## Segmento del documento
El pueblo de Bejucal está en el noroeste, a 27 kilómetros de La Habana, y no ha visto un chino en décadas. Los pobladores se han quedado atónitos cuando la localidad ha aparecido en los informativos como el enclave donde Pekín ha instalado bases ultrasecretas para espiar a Washington desde Cuba, noticia que ha dado la vuelta al mundo.
Las fuentes anónimas del Wall Street Journal, el periódico que ha obtenido la “primicia”, han ido a más y han asegurado esta semana, mientras el secretario de Estado Antony Blinken se reunía con el presidente Xi Jinping, que “China está negociando para establecer un centro de entrenamiento militar en Cuba [...] lo que pondría a miles de soldados a 90 millas de las costas de Florida”.

## Filas almacenadas
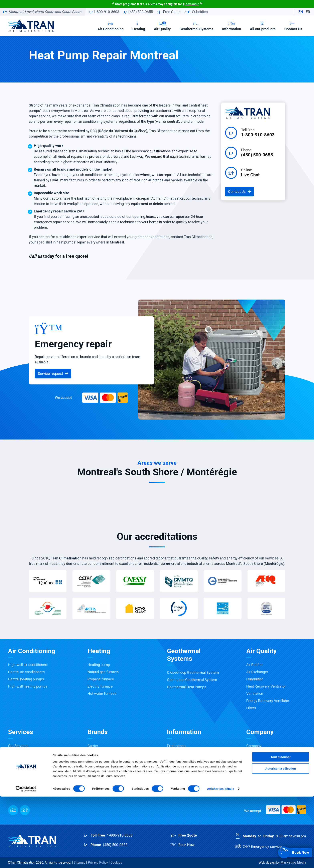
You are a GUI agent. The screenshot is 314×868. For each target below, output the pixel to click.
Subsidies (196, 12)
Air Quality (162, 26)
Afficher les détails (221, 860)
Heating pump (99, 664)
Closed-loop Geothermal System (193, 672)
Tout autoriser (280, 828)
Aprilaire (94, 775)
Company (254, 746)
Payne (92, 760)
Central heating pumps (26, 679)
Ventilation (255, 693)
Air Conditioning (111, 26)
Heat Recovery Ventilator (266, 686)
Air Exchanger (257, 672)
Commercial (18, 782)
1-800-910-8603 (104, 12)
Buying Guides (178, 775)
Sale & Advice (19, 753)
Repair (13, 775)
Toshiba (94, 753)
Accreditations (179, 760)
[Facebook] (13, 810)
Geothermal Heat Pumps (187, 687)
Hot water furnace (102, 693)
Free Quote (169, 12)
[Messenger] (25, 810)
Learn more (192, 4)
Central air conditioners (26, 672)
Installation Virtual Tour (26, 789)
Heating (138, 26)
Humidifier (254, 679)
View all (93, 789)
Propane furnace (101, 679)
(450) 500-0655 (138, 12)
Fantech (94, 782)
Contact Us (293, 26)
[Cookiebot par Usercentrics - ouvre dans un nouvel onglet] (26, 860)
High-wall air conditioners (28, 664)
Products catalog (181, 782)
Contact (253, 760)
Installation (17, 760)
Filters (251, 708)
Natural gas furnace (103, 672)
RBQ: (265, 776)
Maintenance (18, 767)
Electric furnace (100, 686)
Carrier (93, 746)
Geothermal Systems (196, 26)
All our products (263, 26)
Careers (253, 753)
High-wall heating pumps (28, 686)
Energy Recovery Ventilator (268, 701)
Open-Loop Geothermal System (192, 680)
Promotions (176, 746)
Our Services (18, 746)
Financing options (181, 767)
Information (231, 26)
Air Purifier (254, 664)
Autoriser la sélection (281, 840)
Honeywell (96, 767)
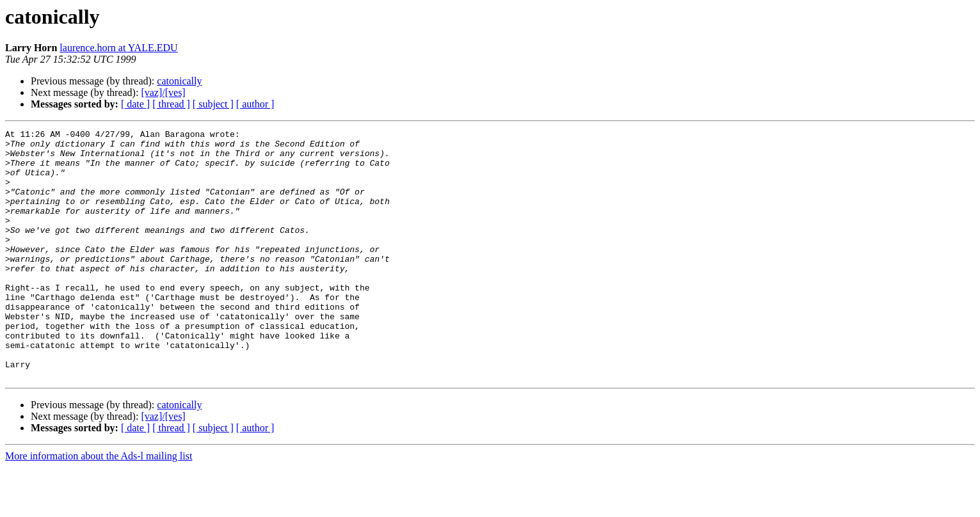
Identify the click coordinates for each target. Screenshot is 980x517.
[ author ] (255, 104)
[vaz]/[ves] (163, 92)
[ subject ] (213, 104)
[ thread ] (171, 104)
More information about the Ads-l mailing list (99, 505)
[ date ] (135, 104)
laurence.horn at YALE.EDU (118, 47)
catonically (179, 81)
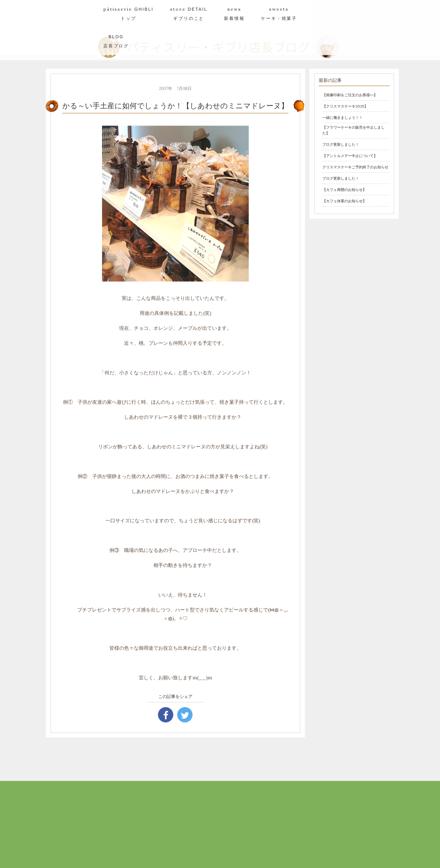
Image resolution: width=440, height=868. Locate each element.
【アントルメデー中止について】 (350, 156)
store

## Objetivo indicado
Determine si cada afirmación coincide con el texto sobre Bejucal: (a) Bejucal se encuentra a 27 kilómetros de La Habana; (b) la primicia sobre las bases chinas la obtuvo el New York Times; (c) las fuentes anónimas hicieron su afirmación mientras Antony Blinken se reunía con Xi Jinping. Responda sí o no en cada caso y cite literalmente las palabras del texto que lo deciden.

## Resultado de la tarea
(a) Sí: «a 27 kilómetros de La Habana».
(b) No: «Wall Street Journal, el periódico que ha obtenido la “primicia”».
(c) Sí: «mientras el secretario de Estado Antony Blinken se reunía con el presidente Xi Jinping».